Zaharia Bârsan ( - December 13, 1948) was an Austro-Hungarian-born Romanian playwright, poet and actor.

He was born in Sânpetru, Brassó County, in what was then the Transylvania region of Austria-Hungary. His parents were Zaharie Bârsan, a small landowner, and his wife Maria (née Vlădăreanu). After completing a gymnasium in his native city in 1895, Bârsan went to the Romanian Old Kingdom. Settling in its capital Bucharest, he earned a degree from Gheorghe Lazăr High School.
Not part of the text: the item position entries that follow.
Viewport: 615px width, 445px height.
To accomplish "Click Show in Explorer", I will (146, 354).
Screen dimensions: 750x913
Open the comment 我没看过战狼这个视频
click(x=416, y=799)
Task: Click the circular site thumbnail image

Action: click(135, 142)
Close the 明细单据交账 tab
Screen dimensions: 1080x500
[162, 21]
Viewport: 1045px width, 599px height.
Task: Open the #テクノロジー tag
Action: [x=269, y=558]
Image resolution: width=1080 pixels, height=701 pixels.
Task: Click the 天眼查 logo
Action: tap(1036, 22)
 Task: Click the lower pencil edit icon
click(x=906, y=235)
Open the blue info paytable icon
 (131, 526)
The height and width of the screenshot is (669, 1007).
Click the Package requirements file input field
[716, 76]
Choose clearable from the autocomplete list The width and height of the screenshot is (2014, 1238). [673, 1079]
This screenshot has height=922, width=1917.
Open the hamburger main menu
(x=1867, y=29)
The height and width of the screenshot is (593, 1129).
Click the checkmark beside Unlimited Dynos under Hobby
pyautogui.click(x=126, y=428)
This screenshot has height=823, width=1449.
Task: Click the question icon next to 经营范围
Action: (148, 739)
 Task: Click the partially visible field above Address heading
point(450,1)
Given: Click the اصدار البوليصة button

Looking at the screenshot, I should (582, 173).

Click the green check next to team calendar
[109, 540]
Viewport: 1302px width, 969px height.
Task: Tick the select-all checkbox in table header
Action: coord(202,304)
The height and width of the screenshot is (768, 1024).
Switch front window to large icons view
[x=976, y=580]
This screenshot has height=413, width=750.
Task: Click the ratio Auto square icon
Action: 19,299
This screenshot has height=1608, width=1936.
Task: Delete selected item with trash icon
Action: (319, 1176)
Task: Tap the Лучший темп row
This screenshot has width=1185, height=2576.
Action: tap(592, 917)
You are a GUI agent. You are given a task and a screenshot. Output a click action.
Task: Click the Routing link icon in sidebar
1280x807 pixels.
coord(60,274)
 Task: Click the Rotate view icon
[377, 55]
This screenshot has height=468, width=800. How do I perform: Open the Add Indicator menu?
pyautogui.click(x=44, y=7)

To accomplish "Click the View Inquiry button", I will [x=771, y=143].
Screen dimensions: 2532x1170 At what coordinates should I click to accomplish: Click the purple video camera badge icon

He subsequently enrolled in the Dramatic Arts Conservatory, studying under Constantin Nottara and graduating in 1901. An employee of the National Theatre Bucharest from that point, he also participated in numerous traveling shows; between 1903 and 1913, he was a central figure of theatrical life in Transylvania. Following the province's 1918 union with Romania, Bârsan became the first director of the Romanian-language Cluj National Theatre, serving from 1919 to 1927, from 1931 to 1933 and finally from 1934 to 1936. Using a romantic, incantatory style, he performed tragic roles that included Oedipus, Prince Hamlet, King Lear, Macbeth, Karl Moor, and Ruy Blas.

Bârsan's first published work consisted of verses that appeared in Convorbiri Literare in 1897. His poems, which had romantic and Sămănătorist elements, appeared in book form as Visuri de noroc (1903) and Poezii (1907; 1924). His prose books Ramuri (1906) and Nuvele (1909) display marked Sămănătorist tendencies. Bârsan's most influential writings were his plays: the melodrama Sirena, first performed in 1910, in which the destiny of a maladjusted artist meets that of a domestic lady of the camellias; the 1914 drama Se face ziuă, about the Revolt of Horea, Cloșca and Crișan; and the dramatic poems Trandafirii roșii (1915) and Domnul de rouă (1938). His 1908 memoir Impresii de teatru din Ardeal is important both for its literary style and its documentary value.